Dierks Bentley has a knack for choosing just the right party songs – propulsive, hands-in-the-air jams that are all but irresistible whether on the radio or on the stage. Perhaps surprisingly, the singer-songwriter considers his latest single, the empowering "Woman, Amen," to be cut from that same cloth.

"It's a really great love song, but it also feels like a party for me," he tells Rolling Stone Country of the track that announces his upcoming album The Mountain. "I have party songs like '5-1-5-0' and 'Am I the Only One,' but you can get to that same destination in a different way, like with this song. It still gets to the party, it just takes a different route to get there."

Some might say it's a more thoughtful route. Written by Bentley with Josh Kear and Ross Copperman, "Woman, Amen" was inspired by the men's strong relationships with their wives. But the song is also an acknowledgement of the slowly evolving way that women are presented in country music.

"We went through such a long period of time where it was just booty-shaker songs, and now we've had our own little version of Hollywood here, I think," says Copperman, who took a wobbly first step in righting the ship by co-writing Keith Urban's "Female."

Kear, who most recently had a hand in Luke Bryan's hopeful new single "Most People Are Good," echoes Bentley's idea that "Woman, Amen" can be interpreted as a party song with a message. Its Imagine Dragons drums and huge "whoa whoa" refrain pop the cork, but the more somber lyrics take pains to praise women, especially the one who saved Bentley's "drifter's heart."
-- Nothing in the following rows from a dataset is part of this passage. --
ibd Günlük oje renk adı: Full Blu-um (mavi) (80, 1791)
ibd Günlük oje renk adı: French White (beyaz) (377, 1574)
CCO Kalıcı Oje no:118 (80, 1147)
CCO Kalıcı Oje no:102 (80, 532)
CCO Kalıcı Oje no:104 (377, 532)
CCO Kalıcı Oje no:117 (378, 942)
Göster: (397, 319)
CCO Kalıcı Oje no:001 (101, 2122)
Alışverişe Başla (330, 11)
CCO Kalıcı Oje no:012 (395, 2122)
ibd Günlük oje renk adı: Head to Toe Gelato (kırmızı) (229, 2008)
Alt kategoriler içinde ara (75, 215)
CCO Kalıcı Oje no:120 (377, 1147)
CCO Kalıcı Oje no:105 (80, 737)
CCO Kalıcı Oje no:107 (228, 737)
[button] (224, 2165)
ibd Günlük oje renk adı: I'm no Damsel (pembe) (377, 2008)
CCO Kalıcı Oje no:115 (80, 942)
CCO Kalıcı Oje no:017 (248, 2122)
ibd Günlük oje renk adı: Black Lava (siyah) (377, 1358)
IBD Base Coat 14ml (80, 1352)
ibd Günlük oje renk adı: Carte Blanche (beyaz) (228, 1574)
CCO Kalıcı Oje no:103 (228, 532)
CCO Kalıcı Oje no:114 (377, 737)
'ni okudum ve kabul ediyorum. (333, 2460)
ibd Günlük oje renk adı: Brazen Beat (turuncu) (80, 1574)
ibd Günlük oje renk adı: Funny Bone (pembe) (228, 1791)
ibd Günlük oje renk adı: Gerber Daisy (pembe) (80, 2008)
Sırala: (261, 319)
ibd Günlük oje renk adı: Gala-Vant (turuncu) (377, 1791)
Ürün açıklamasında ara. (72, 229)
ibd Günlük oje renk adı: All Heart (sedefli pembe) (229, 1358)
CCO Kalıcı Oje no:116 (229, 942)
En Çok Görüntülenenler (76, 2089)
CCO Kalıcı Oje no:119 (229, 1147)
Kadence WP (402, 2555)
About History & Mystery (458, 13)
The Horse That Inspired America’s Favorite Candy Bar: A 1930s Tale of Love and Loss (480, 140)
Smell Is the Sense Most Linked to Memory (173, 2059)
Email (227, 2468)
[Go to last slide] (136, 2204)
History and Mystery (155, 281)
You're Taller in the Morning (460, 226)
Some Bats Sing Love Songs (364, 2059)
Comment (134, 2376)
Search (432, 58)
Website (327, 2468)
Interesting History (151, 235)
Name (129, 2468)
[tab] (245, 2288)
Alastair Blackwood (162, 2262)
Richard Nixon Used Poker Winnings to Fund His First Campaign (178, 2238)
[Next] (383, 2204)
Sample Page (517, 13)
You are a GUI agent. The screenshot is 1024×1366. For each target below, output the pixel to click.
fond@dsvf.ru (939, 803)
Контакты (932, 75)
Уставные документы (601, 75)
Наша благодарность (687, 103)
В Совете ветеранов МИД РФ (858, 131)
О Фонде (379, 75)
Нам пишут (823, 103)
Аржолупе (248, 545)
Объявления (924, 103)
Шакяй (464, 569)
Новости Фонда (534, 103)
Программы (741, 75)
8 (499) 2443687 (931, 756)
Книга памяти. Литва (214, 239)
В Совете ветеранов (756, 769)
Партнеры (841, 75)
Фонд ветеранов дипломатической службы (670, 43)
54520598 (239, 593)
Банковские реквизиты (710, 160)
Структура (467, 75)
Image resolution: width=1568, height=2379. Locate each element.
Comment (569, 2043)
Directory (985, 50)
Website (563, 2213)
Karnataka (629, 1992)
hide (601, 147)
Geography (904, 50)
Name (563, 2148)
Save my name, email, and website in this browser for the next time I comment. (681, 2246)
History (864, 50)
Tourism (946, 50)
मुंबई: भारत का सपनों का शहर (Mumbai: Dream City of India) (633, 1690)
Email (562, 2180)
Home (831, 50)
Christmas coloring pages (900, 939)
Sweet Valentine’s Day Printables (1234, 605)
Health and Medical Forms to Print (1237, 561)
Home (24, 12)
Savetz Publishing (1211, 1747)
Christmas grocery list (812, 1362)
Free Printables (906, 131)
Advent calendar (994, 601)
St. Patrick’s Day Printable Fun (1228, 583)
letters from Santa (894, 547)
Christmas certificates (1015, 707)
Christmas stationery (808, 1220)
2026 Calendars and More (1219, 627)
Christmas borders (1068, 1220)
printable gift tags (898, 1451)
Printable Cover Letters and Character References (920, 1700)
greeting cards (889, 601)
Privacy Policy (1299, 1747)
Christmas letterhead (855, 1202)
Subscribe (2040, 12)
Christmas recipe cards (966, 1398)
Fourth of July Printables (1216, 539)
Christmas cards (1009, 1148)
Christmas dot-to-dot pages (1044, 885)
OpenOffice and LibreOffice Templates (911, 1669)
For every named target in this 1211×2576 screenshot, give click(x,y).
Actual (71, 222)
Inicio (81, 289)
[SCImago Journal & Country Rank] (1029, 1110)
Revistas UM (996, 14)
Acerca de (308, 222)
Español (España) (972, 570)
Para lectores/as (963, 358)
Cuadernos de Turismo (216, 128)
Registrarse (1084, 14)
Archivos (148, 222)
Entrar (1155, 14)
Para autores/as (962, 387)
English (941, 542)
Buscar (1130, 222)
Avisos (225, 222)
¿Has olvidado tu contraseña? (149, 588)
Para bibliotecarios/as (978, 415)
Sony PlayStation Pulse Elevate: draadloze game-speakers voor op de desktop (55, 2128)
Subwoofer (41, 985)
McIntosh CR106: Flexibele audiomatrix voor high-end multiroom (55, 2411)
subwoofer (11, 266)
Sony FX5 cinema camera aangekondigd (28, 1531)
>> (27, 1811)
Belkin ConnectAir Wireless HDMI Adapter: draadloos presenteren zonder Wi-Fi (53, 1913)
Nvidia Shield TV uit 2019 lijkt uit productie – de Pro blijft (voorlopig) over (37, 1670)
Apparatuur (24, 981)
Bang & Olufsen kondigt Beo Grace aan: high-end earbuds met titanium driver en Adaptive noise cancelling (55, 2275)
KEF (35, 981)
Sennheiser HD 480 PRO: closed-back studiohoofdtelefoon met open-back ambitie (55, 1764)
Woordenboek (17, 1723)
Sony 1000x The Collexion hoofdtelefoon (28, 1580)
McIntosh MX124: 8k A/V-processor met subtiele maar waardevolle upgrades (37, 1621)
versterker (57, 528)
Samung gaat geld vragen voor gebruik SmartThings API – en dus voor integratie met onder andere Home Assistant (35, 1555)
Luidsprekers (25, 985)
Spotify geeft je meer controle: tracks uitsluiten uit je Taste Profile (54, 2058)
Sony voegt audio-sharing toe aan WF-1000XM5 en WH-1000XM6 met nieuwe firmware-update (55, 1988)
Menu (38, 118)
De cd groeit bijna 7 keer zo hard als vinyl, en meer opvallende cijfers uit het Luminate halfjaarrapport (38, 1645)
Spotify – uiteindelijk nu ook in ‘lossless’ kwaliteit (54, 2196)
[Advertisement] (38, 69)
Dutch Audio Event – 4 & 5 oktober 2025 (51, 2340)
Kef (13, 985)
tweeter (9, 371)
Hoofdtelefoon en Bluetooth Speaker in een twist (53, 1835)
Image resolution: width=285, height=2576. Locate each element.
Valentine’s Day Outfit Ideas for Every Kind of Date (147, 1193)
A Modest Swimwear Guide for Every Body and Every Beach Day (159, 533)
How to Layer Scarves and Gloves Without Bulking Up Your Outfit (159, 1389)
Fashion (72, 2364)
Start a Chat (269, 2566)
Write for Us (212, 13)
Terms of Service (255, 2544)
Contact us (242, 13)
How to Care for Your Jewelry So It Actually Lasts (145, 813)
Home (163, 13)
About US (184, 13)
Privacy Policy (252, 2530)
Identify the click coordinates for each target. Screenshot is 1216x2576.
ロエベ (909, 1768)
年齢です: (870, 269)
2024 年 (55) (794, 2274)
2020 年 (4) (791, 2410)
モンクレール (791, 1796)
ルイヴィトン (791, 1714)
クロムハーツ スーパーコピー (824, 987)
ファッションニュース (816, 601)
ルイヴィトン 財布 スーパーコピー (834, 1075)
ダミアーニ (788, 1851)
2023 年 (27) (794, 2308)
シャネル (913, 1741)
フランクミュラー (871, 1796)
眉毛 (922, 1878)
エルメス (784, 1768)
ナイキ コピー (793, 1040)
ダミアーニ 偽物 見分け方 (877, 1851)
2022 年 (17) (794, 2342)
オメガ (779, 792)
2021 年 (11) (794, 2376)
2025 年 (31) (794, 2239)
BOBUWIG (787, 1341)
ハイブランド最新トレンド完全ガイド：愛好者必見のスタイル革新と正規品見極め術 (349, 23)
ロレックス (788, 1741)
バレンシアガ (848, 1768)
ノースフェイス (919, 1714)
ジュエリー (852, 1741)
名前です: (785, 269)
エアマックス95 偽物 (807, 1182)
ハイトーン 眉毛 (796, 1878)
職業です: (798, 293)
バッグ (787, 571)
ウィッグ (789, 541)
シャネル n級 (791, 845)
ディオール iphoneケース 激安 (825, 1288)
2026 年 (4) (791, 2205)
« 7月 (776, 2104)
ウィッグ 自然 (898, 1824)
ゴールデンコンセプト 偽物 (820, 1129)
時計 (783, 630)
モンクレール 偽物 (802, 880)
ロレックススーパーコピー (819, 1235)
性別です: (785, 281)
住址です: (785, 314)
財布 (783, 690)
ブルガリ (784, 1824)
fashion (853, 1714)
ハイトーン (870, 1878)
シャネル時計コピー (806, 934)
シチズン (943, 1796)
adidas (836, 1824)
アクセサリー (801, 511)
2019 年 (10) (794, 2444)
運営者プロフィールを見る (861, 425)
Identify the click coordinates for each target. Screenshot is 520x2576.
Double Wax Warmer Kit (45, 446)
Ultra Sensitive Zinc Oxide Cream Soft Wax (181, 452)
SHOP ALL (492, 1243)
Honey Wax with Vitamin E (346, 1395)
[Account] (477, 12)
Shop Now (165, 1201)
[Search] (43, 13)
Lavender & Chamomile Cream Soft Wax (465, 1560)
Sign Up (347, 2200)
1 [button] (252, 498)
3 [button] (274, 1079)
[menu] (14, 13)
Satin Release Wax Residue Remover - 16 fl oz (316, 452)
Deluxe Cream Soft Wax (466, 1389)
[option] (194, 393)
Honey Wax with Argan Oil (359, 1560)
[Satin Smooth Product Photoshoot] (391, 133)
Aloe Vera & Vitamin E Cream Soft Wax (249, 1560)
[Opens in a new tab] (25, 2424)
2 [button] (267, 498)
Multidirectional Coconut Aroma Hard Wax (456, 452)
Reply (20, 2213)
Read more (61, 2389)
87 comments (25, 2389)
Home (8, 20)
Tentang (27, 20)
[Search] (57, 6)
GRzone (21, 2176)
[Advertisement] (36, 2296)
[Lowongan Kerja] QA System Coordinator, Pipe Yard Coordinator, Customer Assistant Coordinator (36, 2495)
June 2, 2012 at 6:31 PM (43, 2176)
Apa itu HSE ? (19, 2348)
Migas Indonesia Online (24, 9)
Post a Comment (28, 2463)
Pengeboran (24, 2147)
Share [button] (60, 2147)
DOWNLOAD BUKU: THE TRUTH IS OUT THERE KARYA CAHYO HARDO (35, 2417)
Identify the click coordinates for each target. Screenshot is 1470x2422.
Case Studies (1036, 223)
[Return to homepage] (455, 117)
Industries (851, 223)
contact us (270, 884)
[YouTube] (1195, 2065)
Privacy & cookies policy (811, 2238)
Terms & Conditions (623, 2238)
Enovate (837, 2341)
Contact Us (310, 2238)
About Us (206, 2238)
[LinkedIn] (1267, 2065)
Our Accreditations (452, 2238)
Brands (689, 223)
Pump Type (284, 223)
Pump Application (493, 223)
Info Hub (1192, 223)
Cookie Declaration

"In the context of historical country music, there has always been room for party songs. It's not like they suddenly became something you should steer away from," says Kear of today's songwriting trends. "Wanting to have a good time with a woman in a song or in real life has never been a bad thing. The way you talk about it might be shifting, and that is probably long overdue. If part of what is happening in our country as a whole is finding its way into the way songwriters lyrically approach the presentation of the message, great. That's going to be a good thing for everyone involved. It's going to make men more respectful. It's going to make women feel less objectified."


Recorded in Telluride, Colorado, The Mountain, according to Bentley, mixes elements of his last album, the slick Black, with his 2010 bluegrass departure Up on the Ridge. While a track list has yet to be announced for the LP, due later this year, Bentley rattles off a number of highlights: "Living," about the difference between being alive and actually living life; the story of perseverance "Can't Bring Me Down"; and the introspective "Burning Man," which he's already been performing live.

"There are a lot of songs about hope and gratitude and feeling alive and feeling good," Bentley says, circling back to "Woman, Amen." It celebrates "that person in your life, who grows with you, and grounds you but also allows you to continue to grow. I feel like it's a good place to start off from before you jump into all these other themes. Where does that gratitude come from? For me it all starts at home."